TASK DETAILS. Reproduce the article on law firm website redesign below, word for word and in full.

Begin PASSAGE GIVEN

It’s been our experience that most law firm CMOs know when their websites are due—or overdue—for a refresh. But they often struggle to pinpoint exactly what needs to change, how much, and in what order. We tackled these issues and more during our recent webinar, “Is Your Law Firm’s Website Truly Doing You Justice?, which brought together industry experts and law firm marketing leaders to deconstruct the strategic and technical roadmap behind successful law firm website redesign.

A Redesign Is a Business Initiative

One of the first themes to emerge from this insightful conversation was deceptively simple: a website redesign is not only a creative exercise. It is a strategic business initiative.

It is easy to focus on visuals. A modern layout. Updated photography. Cleaner typography. But none of those elements, on their own, determine whether a website is working. What’s truly important is whether your website accurately reflects your practice and supports your firm’s broader business objectives. Are you entering new markets? Expanding practice areas? Are you ready for a rebranding?

Your website must reflect where the firm is going, not just where it has been. Our panel recommended yearly audits to evaluate your site against your firm’s three- to five-year strategic plans. If your digital presence doesn’t align with that vision, it won’t scale with your practice.

The Technical Risks You Might Not See

When firms approach Good2bSocial for a redesign, they’re primarily concerned with how their site looks and reflects their brand. But once our team gets under the hood and begins to evaluate the back-end, technical shortcomings are often among the most concerning issues they encounter:

  • Outdated content management systems.
  • Unsupported plugins. Security vulnerabilities.
  • Poor mobile performance.
  • Accessibility gaps.
  • Sluggish page speeds.

Unfortunately, these and other technical problems aren’t always visible to the untrained eye until something breaks, and then it’s too late.

Your CMS Matters

Your content management system (CMS) does more than control how web pages are edited. It determines how easily your team can publish thought leadership, optimize for search, integrate marketing tools, manage workflows, and respond to evolving digital demands.

End PASSAGE GIVEN
Begin DATA LINES

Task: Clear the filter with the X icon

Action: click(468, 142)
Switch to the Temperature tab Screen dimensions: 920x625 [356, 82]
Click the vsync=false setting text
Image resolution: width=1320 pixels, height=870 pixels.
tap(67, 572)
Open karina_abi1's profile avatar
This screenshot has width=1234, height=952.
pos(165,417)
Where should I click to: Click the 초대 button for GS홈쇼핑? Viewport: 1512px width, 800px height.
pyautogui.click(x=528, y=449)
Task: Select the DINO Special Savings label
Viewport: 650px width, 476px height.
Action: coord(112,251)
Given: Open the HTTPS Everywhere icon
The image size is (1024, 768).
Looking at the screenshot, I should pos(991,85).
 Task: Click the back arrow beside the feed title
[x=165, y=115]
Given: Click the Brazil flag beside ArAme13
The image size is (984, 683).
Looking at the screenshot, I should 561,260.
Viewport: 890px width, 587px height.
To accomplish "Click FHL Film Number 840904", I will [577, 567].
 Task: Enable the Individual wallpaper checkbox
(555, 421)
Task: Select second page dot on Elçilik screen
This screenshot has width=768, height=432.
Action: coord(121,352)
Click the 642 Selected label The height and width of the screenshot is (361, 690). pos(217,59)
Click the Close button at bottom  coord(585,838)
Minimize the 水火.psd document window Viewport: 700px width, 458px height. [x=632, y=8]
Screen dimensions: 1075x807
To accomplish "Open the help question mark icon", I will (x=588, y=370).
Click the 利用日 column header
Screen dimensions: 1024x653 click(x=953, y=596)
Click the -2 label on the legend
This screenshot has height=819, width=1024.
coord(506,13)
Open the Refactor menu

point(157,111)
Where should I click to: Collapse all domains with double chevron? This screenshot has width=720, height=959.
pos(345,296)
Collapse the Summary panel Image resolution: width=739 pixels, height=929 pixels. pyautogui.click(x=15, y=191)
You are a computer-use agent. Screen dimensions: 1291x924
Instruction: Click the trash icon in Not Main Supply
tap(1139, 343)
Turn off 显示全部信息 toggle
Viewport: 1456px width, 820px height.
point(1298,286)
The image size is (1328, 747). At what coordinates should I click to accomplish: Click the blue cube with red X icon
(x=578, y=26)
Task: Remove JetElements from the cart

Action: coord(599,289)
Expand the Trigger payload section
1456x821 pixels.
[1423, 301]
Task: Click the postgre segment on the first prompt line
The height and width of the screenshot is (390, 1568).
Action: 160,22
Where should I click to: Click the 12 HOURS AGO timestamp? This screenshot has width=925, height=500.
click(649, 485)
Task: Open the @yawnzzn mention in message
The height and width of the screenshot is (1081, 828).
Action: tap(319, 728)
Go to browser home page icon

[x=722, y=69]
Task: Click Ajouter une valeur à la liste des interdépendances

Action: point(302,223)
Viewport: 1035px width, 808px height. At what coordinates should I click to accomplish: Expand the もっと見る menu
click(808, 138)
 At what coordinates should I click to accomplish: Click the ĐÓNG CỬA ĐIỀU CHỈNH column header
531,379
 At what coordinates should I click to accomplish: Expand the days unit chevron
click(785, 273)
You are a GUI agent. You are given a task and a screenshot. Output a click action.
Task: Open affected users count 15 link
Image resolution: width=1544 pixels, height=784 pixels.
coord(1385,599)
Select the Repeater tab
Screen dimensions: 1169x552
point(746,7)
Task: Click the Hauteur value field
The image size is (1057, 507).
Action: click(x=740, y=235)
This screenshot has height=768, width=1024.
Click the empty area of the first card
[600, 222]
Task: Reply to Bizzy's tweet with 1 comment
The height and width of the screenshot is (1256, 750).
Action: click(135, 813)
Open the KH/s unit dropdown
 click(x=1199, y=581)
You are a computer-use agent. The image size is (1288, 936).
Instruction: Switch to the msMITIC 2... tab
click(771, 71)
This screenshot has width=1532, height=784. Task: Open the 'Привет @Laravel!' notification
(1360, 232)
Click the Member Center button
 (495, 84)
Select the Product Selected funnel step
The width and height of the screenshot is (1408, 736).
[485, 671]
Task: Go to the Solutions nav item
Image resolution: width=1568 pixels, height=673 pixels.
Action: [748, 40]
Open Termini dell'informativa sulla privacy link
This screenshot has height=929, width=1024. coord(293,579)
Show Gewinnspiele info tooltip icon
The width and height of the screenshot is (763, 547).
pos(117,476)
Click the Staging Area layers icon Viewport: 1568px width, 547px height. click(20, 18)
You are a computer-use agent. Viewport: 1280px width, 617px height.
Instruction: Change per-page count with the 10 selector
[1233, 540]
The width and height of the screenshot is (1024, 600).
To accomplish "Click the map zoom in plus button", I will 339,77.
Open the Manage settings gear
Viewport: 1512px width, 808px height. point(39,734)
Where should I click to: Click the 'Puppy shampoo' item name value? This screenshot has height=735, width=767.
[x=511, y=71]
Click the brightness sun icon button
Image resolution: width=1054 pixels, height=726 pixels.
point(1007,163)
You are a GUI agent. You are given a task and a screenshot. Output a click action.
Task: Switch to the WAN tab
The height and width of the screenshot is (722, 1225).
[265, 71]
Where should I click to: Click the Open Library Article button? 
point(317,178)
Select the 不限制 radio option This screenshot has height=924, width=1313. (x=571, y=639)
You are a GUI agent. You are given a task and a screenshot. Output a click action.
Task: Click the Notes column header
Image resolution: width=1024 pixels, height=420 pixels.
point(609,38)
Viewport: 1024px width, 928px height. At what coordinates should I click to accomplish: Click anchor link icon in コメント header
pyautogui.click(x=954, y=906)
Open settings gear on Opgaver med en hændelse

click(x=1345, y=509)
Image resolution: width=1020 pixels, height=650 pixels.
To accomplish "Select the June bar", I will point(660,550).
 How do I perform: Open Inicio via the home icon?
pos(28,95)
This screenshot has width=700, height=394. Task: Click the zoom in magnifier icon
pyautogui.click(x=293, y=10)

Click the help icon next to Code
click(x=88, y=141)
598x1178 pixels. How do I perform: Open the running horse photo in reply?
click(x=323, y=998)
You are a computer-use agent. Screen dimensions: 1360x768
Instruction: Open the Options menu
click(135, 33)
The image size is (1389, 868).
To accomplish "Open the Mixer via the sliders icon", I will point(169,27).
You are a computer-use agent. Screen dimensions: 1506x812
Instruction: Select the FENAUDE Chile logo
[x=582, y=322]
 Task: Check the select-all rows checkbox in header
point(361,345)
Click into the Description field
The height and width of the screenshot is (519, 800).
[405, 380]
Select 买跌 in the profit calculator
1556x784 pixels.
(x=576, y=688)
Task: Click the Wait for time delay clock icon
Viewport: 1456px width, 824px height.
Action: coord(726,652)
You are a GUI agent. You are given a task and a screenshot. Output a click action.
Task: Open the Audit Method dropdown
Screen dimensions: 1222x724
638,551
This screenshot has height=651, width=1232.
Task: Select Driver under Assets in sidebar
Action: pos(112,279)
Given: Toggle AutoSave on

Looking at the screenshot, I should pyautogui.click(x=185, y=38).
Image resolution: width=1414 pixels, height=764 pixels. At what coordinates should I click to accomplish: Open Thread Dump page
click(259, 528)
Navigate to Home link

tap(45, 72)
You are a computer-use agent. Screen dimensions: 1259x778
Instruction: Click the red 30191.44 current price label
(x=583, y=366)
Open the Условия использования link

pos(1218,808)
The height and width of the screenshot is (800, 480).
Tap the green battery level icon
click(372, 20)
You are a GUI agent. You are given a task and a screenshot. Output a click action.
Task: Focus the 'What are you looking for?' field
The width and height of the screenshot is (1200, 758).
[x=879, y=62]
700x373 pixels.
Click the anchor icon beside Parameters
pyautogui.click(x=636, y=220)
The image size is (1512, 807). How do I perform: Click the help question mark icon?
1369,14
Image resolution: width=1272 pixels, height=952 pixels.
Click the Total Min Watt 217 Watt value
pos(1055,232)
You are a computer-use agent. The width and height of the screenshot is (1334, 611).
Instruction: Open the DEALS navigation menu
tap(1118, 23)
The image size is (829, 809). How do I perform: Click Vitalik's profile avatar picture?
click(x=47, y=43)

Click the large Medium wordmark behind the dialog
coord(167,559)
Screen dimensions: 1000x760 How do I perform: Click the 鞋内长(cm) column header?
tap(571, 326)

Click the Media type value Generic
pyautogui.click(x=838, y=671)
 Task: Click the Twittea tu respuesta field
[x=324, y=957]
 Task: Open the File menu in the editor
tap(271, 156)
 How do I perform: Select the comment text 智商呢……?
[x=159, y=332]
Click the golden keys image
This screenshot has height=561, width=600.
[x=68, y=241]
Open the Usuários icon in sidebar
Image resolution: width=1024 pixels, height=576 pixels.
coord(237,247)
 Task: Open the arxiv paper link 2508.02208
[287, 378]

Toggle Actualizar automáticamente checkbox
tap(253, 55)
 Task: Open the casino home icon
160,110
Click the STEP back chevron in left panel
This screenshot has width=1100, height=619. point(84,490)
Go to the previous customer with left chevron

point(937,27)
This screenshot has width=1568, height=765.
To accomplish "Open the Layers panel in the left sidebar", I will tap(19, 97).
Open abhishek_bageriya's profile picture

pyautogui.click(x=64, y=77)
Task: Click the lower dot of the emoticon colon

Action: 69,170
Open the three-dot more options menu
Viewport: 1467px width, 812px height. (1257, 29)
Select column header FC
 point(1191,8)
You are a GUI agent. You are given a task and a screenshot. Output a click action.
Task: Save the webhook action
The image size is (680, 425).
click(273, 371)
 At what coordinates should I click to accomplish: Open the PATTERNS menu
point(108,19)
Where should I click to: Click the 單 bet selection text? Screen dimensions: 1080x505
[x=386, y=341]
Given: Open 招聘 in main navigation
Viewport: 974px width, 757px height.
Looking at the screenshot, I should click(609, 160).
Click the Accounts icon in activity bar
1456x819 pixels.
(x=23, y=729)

End DATA LINES

SOLVED PROBLEM.
It’s been our experience that most law firm CMOs know when their websites are due—or overdue—for a refresh. But they often struggle to pinpoint exactly what needs to change, how much, and in what order. We tackled these issues and more during our recent webinar, “Is Your Law Firm’s Website Truly Doing You Justice?, which brought together industry experts and law firm marketing leaders to deconstruct the strategic and technical roadmap behind successful law firm website redesign.

A Redesign Is a Business Initiative

One of the first themes to emerge from this insightful conversation was deceptively simple: a website redesign is not only a creative exercise. It is a strategic business initiative.

It is easy to focus on visuals. A modern layout. Updated photography. Cleaner typography. But none of those elements, on their own, determine whether a website is working. What’s truly important is whether your website accurately reflects your practice and supports your firm’s broader business objectives. Are you entering new markets? Expanding practice areas? Are you ready for a rebranding?

Your website must reflect where the firm is going, not just where it has been. Our panel recommended yearly audits to evaluate your site against your firm’s three- to five-year strategic plans. If your digital presence doesn’t align with that vision, it won’t scale with your practice.

The Technical Risks You Might Not See

When firms approach Good2bSocial for a redesign, they’re primarily concerned with how their site looks and reflects their brand. But once our team gets under the hood and begins to evaluate the back-end, technical shortcomings are often among the most concerning issues they encounter:

  • Outdated content management systems.
  • Unsupported plugins. Security vulnerabilities.
  • Poor mobile performance.
  • Accessibility gaps.
  • Sluggish page speeds.

Unfortunately, these and other technical problems aren’t always visible to the untrained eye until something breaks, and then it’s too late.

Your CMS Matters

Your content management system (CMS) does more than control how web pages are edited. It determines how easily your team can publish thought leadership, optimize for search, integrate marketing tools, manage workflows, and respond to evolving digital demands.